Task brief> Within the entries below, find the lines that hold "will" and report only how many there are.

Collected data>
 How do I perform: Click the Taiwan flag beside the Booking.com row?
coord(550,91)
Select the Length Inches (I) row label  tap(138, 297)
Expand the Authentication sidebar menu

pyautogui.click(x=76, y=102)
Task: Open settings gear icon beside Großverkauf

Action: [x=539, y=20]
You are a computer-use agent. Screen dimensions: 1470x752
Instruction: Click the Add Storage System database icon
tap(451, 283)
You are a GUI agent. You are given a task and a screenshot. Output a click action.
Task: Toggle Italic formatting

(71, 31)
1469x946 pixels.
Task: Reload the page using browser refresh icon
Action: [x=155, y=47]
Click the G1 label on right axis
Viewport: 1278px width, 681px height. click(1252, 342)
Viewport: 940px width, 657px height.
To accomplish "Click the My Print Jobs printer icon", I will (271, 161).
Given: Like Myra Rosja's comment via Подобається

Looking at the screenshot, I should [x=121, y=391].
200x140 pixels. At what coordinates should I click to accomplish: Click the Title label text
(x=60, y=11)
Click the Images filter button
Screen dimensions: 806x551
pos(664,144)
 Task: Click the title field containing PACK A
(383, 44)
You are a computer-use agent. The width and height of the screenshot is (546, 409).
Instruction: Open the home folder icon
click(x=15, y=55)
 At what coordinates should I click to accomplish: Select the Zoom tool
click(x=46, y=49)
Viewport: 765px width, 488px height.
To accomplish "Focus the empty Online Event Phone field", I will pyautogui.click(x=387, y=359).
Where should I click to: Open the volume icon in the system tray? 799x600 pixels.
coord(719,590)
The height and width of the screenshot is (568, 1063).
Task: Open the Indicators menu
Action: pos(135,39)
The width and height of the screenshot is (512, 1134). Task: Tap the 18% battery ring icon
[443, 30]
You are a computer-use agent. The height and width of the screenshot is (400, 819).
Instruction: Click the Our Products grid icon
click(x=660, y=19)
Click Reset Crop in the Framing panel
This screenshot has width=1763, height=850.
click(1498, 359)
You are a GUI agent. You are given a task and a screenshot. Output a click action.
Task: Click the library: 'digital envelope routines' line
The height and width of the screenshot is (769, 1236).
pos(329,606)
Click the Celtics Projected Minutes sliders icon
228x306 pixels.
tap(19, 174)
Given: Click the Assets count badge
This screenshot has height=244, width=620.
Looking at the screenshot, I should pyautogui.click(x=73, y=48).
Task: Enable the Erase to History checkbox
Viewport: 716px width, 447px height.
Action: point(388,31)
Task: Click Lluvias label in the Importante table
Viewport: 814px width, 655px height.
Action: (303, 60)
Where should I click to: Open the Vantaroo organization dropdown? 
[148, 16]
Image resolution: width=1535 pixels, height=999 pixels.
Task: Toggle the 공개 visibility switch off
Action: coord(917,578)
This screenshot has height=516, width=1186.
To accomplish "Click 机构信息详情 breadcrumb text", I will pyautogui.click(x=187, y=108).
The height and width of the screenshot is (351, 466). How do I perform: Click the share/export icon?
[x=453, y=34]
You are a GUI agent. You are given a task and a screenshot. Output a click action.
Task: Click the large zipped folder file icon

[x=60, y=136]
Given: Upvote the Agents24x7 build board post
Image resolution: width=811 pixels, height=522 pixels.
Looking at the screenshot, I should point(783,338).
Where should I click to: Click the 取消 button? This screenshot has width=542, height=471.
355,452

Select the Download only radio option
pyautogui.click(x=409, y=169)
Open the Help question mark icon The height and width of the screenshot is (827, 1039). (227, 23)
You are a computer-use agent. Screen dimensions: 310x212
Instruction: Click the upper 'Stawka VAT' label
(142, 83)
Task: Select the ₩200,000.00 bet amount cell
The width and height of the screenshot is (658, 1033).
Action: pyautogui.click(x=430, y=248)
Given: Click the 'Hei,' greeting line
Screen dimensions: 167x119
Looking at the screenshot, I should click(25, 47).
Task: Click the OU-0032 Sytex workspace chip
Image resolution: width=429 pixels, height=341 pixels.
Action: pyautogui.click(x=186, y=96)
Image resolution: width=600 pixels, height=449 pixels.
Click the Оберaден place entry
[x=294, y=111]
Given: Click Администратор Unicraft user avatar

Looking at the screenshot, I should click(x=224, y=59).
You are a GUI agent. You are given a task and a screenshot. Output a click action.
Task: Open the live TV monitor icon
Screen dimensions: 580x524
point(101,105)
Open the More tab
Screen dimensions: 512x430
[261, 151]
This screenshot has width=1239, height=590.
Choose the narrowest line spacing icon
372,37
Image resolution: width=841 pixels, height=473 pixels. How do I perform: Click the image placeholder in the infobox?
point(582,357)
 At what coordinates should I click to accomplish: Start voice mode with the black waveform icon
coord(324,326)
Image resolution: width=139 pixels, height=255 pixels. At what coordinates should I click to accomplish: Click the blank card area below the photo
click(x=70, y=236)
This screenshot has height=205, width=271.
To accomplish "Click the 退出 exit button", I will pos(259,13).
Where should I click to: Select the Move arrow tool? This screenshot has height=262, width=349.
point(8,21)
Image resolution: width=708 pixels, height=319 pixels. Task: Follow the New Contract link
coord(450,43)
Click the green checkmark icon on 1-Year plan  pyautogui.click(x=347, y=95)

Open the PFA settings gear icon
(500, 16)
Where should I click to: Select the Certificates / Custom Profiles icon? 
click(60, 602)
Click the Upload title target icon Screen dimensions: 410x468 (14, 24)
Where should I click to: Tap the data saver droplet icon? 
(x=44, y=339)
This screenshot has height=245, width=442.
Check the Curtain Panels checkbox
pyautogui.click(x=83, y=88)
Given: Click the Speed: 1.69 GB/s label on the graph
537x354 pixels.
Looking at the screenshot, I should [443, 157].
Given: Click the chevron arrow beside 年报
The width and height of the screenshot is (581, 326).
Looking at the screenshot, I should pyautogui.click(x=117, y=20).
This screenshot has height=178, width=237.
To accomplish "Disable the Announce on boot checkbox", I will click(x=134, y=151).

Solution for this task> 5